Unsuru’l-Akîde
بِسْمِ اللّٰهِ الرَّحْمٰنِ الرَّح۪يمِ
اَشْهَدُ اَنْ لآٰ اِلٰهَ اِلاَّ اللهُ وَاَشْهَدُ اَنَّ مُحَمَّدًا رَسُولُ اللهِ 1
اَشْهَدُ اَنْ لآٰ اِلٰهَ اِلاَّ اللهُ وَاَشْهَدُ اَنَّ مُحَمَّدًا رَسُولُ اللهِ 1
Bu kelime-i âliye, üssü’l-esas-ı İslâmiyet olduğu gibi, kâinat üstünde temevvüc eden İslâmiyetin en nurânî ve en ulvî bayrağıdır. Evet, misak-ı ezeliye ile peyman ve yeminimiz olan iman, bu menşur-u mukaddeste yazılmıştır. Evet, âb-ı hayat olan İslâmiyet ise, bu kelimenin aynülhayatından nebean eder.

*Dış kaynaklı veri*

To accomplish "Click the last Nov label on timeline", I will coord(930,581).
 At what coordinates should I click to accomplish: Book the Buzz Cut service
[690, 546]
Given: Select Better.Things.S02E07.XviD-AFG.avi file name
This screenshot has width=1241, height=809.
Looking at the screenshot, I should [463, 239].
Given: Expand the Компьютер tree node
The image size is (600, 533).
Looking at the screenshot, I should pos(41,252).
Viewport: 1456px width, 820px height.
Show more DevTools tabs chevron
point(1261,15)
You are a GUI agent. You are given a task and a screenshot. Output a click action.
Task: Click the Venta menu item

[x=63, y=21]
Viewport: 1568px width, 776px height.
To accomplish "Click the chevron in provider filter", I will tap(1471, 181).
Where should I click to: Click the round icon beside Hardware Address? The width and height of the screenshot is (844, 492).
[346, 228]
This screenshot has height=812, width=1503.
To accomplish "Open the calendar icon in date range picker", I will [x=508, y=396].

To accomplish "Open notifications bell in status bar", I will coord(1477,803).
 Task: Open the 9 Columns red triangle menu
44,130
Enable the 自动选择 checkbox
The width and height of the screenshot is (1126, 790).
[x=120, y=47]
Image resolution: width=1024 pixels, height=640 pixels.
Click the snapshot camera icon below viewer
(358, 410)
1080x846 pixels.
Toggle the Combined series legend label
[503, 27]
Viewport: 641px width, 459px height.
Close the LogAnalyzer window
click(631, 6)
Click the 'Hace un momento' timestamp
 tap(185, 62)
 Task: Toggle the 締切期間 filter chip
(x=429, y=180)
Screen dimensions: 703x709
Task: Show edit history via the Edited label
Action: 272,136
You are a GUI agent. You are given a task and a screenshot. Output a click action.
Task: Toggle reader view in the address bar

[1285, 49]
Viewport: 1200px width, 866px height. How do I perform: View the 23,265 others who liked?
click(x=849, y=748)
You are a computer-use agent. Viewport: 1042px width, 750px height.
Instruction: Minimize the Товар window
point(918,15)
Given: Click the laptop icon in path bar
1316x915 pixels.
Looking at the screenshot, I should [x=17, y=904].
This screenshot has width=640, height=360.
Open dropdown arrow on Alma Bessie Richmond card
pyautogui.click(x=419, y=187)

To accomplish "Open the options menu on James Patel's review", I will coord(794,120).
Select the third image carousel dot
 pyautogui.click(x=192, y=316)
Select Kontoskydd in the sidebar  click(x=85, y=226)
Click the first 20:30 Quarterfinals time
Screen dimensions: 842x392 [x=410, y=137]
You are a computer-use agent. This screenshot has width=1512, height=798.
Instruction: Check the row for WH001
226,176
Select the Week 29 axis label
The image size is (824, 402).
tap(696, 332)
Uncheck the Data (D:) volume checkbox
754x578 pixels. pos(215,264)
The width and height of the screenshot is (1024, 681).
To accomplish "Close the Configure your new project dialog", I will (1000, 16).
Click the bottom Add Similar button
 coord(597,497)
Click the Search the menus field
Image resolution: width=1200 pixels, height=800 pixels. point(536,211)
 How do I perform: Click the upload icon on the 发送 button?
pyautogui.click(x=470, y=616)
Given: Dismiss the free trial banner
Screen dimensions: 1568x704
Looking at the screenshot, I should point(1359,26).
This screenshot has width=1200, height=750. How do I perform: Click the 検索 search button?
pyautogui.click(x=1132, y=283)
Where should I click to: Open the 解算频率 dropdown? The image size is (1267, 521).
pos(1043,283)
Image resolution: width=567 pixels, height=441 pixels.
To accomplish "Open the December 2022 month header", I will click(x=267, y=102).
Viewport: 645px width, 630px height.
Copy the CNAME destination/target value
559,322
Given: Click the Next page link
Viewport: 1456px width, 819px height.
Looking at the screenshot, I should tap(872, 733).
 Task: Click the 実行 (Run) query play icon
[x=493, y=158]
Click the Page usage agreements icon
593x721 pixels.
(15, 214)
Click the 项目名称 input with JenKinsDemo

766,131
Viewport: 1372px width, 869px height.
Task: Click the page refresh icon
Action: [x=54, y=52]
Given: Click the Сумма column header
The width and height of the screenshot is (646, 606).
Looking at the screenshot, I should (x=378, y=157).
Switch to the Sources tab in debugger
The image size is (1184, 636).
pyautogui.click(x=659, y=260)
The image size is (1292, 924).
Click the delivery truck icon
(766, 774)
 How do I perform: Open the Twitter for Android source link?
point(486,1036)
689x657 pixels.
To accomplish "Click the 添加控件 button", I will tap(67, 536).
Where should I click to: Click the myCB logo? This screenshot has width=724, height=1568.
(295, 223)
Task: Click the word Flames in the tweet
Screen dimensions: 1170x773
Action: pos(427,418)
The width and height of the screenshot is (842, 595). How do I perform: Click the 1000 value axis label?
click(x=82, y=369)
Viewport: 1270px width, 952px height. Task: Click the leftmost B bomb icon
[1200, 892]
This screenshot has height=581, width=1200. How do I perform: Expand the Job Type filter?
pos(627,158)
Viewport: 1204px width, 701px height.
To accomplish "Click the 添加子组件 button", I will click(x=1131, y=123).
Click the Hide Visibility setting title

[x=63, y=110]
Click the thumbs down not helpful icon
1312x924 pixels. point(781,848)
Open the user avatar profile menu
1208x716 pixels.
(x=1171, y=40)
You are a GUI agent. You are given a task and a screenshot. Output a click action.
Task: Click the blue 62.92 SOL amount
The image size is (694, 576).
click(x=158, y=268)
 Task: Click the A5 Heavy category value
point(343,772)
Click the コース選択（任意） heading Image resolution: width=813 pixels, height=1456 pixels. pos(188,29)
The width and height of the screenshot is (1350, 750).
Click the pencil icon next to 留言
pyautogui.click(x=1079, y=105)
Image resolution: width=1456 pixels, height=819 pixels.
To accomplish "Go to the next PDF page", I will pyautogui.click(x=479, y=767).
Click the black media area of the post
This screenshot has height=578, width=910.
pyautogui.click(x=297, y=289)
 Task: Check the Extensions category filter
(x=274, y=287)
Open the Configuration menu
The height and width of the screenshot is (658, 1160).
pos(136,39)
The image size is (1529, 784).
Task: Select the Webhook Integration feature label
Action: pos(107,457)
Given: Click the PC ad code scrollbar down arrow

Evet, ebede namzet olan nev-i beşer içinde saadet-sarây-ı ebediyeye tayin ve tebşir olunanın ellerine verilmiş bir ferman-ı ezelîdir. Evet, kalb denilen avâlim-i gayba karşı olan penceresinde kurulmuş olan lâtife-i Rabbâniyenin fotoğrafıyla alınan timsal-i nurâniyle Sultan-ı Ezel’i ilân eden harita-i nuraniyesidir ve tercüman-ı beliğidir. Evet, vicdanın esrarengiz olan nutk-u beliğanesini cemiyet-i kâinata karşı vekâleten inşad eden hatib-i fasîhi ve kâinata Hâkim-i Ezel’i ilân eden imanın mübelliğ-i beliği olan lisanın elinde bir menşur-u lâyezâlîdir.
İşaret
Bu kelime-i şehadetin iki kelâmı birbirine şahid-i sâdıktır ve birbirini tezkiye eder. Evet, ulûhiyet nübüvvete burhan-ı limmîdir. Muhammed Aleyhisselâm, Sâni-i Zülcelâle zâtıyla ve lisanıyla burhan-ı innîdir.
Dipnotlar - Arapça İbareler - Haşiyeler:
1 : Şehadet ederim ki Allah’tan başka ilâh yoktur ve yine şehadet ederim ki Hz. Muhammed (a.s.m.) Allah’ın resulüdür.